> _TASK OBJECTIVE_:
Write out the listing below again, precisely as it is given.

> _EXTRACTED INFORMATION_:
-=-=-=-=-
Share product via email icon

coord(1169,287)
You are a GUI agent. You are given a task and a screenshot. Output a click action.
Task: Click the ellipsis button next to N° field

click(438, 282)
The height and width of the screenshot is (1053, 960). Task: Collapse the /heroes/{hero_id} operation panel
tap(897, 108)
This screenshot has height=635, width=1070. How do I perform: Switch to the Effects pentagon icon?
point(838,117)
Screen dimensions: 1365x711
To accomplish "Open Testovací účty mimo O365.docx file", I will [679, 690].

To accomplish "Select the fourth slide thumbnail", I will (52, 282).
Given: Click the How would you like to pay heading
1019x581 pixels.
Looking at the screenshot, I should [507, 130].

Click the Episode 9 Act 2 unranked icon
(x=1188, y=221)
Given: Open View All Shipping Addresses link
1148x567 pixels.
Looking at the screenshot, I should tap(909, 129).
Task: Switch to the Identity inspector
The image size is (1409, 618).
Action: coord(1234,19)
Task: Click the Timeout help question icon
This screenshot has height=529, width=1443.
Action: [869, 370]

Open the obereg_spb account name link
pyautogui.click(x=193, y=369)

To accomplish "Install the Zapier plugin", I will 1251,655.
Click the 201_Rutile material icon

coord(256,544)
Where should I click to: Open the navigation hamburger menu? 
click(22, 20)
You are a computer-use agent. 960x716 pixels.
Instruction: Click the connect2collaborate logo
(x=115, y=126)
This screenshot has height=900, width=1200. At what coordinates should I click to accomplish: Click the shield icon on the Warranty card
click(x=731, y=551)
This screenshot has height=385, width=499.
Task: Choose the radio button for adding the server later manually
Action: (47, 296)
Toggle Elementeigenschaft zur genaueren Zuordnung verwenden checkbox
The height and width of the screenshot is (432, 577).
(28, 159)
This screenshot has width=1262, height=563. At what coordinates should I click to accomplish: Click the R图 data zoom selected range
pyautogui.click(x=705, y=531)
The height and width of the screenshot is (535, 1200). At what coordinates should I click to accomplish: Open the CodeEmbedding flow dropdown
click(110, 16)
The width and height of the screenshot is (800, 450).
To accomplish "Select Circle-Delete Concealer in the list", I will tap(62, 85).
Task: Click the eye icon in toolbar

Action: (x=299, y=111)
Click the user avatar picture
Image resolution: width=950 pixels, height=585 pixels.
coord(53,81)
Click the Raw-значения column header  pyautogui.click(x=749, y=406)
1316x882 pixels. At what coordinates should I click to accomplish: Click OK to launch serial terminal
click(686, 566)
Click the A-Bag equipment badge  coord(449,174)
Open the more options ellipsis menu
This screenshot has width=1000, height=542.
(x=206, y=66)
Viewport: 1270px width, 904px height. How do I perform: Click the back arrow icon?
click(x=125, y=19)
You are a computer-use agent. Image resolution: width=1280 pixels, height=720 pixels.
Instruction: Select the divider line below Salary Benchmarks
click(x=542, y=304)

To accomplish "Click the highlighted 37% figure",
-=-=-=-=-
> _ANSWER BOX_:
Share product via email icon

coord(1169,287)
You are a GUI agent. You are given a task and a screenshot. Output a click action.
Task: Click the ellipsis button next to N° field

click(438, 282)
The height and width of the screenshot is (1053, 960). Task: Collapse the /heroes/{hero_id} operation panel
tap(897, 108)
This screenshot has height=635, width=1070. How do I perform: Switch to the Effects pentagon icon?
point(838,117)
Screen dimensions: 1365x711
To accomplish "Open Testovací účty mimo O365.docx file", I will [679, 690].

To accomplish "Select the fourth slide thumbnail", I will (52, 282).
Given: Click the How would you like to pay heading
1019x581 pixels.
Looking at the screenshot, I should [507, 130].

Click the Episode 9 Act 2 unranked icon
(x=1188, y=221)
Given: Open View All Shipping Addresses link
1148x567 pixels.
Looking at the screenshot, I should tap(909, 129).
Task: Switch to the Identity inspector
The image size is (1409, 618).
Action: coord(1234,19)
Task: Click the Timeout help question icon
This screenshot has height=529, width=1443.
Action: [869, 370]

Open the obereg_spb account name link
pyautogui.click(x=193, y=369)

To accomplish "Install the Zapier plugin", I will 1251,655.
Click the 201_Rutile material icon

coord(256,544)
Where should I click to: Open the navigation hamburger menu? 
click(22, 20)
You are a computer-use agent. 960x716 pixels.
Instruction: Click the connect2collaborate logo
(x=115, y=126)
This screenshot has height=900, width=1200. At what coordinates should I click to accomplish: Click the shield icon on the Warranty card
click(x=731, y=551)
This screenshot has height=385, width=499.
Task: Choose the radio button for adding the server later manually
Action: (47, 296)
Toggle Elementeigenschaft zur genaueren Zuordnung verwenden checkbox
The height and width of the screenshot is (432, 577).
(28, 159)
This screenshot has width=1262, height=563. At what coordinates should I click to accomplish: Click the R图 data zoom selected range
pyautogui.click(x=705, y=531)
The height and width of the screenshot is (535, 1200). At what coordinates should I click to accomplish: Open the CodeEmbedding flow dropdown
click(110, 16)
The width and height of the screenshot is (800, 450).
To accomplish "Select Circle-Delete Concealer in the list", I will tap(62, 85).
Task: Click the eye icon in toolbar

Action: (x=299, y=111)
Click the user avatar picture
Image resolution: width=950 pixels, height=585 pixels.
coord(53,81)
Click the Raw-значения column header  pyautogui.click(x=749, y=406)
1316x882 pixels. At what coordinates should I click to accomplish: Click OK to launch serial terminal
click(686, 566)
Click the A-Bag equipment badge  coord(449,174)
Open the more options ellipsis menu
This screenshot has width=1000, height=542.
(x=206, y=66)
Viewport: 1270px width, 904px height. How do I perform: Click the back arrow icon?
click(x=125, y=19)
You are a computer-use agent. Image resolution: width=1280 pixels, height=720 pixels.
Instruction: Select the divider line below Salary Benchmarks
click(x=542, y=304)

To accomplish "Click the highlighted 37% figure",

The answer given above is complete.